Two quotes for this one. First,

Curtis Almquist oversees the Society of St. John the Evangelist. He once wrote that monks are sometimes seen as eccentric, not merely in the sense that some may seem quirky or odd. He wrote, ‘Rather, I mean eccentric in an etymological sense, as in the Latin eccentricus, meaning “having a different center.”‘

And second,

Ultimately, we cannot rein in technology use with rules, limits, or fences. As Albert Borgmann says, ‘Technology will be appropriated…not when it is enclosed in boundaries but when it is related to a center.’ Elsewhere he notes, ‘The answer is not to find a line, but to remember and invigorate those centers in our lives that encourage our place, our time, and the people around us.’

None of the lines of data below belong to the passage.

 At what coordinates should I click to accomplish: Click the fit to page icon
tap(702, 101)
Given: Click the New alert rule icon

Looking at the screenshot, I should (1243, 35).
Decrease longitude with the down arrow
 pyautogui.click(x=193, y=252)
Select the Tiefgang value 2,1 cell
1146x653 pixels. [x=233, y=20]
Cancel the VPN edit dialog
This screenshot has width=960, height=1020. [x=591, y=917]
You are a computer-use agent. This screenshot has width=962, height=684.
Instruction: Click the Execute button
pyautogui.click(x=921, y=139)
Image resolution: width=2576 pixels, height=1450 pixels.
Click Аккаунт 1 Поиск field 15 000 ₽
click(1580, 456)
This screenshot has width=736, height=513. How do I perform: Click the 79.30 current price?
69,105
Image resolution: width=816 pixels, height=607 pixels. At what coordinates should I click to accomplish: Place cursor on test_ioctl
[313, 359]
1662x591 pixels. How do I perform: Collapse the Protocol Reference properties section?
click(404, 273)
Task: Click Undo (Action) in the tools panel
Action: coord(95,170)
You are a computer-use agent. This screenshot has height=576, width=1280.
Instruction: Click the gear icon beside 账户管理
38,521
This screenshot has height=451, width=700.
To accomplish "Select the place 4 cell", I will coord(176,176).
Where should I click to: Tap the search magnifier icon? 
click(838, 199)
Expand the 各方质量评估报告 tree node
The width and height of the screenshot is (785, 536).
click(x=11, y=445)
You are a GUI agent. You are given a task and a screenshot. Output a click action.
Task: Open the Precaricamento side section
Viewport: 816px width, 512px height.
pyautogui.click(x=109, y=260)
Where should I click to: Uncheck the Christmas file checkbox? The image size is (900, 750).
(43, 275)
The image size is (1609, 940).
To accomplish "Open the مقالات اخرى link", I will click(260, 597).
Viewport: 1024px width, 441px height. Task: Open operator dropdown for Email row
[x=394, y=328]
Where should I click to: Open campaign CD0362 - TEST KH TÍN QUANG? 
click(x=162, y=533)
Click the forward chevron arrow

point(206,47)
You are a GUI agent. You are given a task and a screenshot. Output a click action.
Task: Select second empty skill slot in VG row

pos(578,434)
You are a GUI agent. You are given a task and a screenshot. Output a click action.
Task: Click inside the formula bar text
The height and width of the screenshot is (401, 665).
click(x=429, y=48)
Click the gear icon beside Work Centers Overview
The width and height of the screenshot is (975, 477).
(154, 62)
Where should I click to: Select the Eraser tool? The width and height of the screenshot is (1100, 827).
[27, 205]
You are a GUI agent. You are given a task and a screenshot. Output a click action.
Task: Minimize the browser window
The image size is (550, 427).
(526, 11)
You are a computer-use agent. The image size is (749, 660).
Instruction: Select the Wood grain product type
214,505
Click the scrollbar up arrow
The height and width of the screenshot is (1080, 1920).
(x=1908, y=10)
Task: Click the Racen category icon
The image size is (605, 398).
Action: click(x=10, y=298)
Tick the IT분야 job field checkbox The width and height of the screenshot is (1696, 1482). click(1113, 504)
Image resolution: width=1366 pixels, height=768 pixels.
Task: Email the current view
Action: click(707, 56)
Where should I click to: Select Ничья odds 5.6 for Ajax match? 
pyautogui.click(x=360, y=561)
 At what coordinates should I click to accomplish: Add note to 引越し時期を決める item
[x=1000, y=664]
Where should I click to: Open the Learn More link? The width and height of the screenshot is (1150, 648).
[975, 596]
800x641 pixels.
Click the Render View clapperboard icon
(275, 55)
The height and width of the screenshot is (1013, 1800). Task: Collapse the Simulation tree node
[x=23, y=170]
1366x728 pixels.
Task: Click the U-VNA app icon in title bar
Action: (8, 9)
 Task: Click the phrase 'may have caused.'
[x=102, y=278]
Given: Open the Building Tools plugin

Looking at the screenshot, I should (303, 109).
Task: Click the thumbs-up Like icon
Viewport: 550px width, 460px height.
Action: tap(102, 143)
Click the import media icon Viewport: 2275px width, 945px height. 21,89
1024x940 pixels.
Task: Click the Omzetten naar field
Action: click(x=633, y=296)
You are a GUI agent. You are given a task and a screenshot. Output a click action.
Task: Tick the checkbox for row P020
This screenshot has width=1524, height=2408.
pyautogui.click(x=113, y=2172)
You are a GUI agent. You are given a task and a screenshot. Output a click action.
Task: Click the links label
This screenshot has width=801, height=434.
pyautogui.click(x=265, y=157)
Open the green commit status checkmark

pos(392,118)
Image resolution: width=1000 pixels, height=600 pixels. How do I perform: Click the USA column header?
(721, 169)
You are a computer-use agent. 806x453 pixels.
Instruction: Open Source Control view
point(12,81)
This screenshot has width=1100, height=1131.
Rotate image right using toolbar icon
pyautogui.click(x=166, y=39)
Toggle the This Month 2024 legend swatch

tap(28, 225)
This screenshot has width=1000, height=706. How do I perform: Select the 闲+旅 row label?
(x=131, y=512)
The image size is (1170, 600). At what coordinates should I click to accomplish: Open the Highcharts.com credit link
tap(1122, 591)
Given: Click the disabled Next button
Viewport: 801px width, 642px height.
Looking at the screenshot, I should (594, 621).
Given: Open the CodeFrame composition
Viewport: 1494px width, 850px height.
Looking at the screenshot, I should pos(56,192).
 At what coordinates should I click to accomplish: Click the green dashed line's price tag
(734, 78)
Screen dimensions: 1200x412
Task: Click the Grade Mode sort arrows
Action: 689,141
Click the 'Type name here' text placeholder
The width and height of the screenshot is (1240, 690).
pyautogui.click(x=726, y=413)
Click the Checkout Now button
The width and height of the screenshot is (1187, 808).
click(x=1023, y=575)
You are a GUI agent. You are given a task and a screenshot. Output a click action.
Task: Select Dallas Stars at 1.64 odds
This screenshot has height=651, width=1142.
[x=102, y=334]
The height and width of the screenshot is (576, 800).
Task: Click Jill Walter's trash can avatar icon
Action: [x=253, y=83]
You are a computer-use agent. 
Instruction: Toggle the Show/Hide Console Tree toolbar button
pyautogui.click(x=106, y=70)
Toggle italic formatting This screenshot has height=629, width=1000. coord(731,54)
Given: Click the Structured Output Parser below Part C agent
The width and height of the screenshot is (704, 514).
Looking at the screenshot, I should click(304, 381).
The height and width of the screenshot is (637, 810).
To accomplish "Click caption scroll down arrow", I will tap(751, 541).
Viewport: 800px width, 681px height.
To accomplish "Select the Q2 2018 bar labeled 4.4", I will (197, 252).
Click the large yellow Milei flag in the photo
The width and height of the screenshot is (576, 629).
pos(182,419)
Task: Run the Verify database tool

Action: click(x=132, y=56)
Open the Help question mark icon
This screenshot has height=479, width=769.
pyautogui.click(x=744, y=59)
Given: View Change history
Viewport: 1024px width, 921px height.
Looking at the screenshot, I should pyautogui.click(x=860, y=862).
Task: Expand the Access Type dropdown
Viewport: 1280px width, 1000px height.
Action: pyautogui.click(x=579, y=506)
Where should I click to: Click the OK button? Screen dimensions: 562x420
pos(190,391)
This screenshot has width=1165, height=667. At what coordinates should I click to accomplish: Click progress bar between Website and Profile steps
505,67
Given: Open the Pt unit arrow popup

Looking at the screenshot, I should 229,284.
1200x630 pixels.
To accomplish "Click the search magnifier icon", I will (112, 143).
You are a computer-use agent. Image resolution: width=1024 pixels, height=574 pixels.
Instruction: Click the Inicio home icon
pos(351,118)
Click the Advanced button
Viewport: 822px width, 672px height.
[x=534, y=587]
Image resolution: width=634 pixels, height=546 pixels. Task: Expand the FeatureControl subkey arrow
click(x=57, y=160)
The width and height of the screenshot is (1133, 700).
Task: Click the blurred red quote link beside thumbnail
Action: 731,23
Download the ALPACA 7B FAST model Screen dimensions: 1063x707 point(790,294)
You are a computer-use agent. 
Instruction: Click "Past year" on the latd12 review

-Arthur Boers, Living Into Focus, p. 188, 200

That’s another keeper.

0 comments

  1. BC Cook says:

    Yeah, the more I think about this, the more I think society still carries the source meaning of “eccentric” in our daily use. When we call somebody eccentric, we are not usually referring to all the stuff they don’t do, but what they DO do. We don’t think somebody is eccentric because of all the lines they draw in the sand, but because of everything ELSE they are drawing in the sand. It is not in the refusal to march, that one is seen as eccentric, but in the marching to the beat of a different drummer entirely. We tend to use the label correctly, I think.